The Paducah, KY-IL Micropolitan Statistical Area, as defined by the United States Census Bureau, is an area consisting of five counties – three in the Jackson Purchase region of Kentucky, a fourth Kentucky county bordering the Purchase, and one in southern Illinois – anchored by the city of Paducah, Kentucky.

As of the 2000 census, the μSA had a population of 98,765 (though a July 1, 2009 estimate placed the population at 98,609).

Counties
Ballard County, Kentucky
Graves County, Kentucky
Livingston County, Kentucky
McCracken County, Kentucky
Massac County, Illinois

Communities

Places with 10,000 to 50,000 inhabitants
Paducah, Kentucky (Principal City)
Mayfield, Kentucky

Places with 1,000 to 10,000 inhabitants
Calvert City, Kentucky (unconfirmed, supposed.)
Farley, Kentucky (census-designated place)
Hendron, Kentucky (census-designated place)
La Center, Kentucky
Ledbetter, Kentucky (census-designated place)
Massac, Kentucky (census-designated place)
Metropolis, Illinois
Reidland, Kentucky (census-designated place)

Places with 500 to 1,000 inhabitants
Brookport, Illinois
Barlow, Kentucky
Kevil, Kentucky
Salem, Kentucky
Wickliffe, Kentucky

Places with less than 500 inhabitants
Blandville, Kentucky
Carrsville, Kentucky
Grand Rivers, Kentucky
Joppa, Illinois
Lone Oak, Kentucky (census-designated place)
Smithland, Kentucky

Unincorporated places
Bandana, Kentucky
Bargerville, Illinois
Lovelaceville, Kentucky
Monkey's Eyebrow, Kentucky
New Liberty, Illinois
Round Knob, Illinois
Shady Grove, Illinois
Unionville, Illinois

Demographics
As of the census of 2000, there were 98,765 people, 41,398 households, and 28,070 families residing within the μSA. The racial makeup of the μSA was 78.31% White, 19.53% African American, 0.22% Native American, 0.40% Asian, 0.04% Pacific Islander, 0.35% from other races, and 1.14% from two or more races. Hispanics or Latinos of any race were 0.95% of the population.

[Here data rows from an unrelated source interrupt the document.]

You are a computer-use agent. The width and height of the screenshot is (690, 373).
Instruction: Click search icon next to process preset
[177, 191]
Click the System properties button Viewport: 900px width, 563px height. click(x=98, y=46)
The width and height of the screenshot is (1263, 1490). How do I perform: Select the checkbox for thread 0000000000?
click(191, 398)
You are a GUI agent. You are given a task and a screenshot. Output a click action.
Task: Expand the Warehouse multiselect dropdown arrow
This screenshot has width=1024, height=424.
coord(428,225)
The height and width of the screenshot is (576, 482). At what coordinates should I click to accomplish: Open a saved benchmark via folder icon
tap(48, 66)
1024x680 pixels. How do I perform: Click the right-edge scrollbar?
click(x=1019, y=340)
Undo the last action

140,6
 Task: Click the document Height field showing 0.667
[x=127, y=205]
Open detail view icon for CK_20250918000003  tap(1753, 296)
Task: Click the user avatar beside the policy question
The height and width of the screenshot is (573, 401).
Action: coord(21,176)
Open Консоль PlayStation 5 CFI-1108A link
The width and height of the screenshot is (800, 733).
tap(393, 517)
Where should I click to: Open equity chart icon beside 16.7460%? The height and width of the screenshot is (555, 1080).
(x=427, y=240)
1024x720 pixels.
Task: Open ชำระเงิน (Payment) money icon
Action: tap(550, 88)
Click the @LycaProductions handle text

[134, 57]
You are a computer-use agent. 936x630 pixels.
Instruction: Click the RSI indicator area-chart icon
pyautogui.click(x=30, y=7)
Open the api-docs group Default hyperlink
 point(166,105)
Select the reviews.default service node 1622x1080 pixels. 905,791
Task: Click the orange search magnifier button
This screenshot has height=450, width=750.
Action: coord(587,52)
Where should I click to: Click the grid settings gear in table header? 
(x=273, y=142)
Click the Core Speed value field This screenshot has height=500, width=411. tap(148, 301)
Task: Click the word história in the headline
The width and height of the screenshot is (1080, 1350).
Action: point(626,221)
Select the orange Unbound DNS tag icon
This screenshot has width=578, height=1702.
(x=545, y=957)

The median income for a household in the μSA was $32,317, and the median income for a family was $40,613. Males had a median income of $33,797 versus $20,906 for females. The per capita income for the μSA was $17,994.

Combined Statistical Area
The Paducah–Mayfield Combined Statistical Area is made up of three counties in the Jackson Purchase region of Kentucky, a fourth Kentucky county that borders the Purchase, and one county in southern Illinois. The statistical area includes two micropolitan areas. As of the 2000 Census, the CSA had a population of 135,793 (though a July 1, 2009 estimate placed the population at 136,328).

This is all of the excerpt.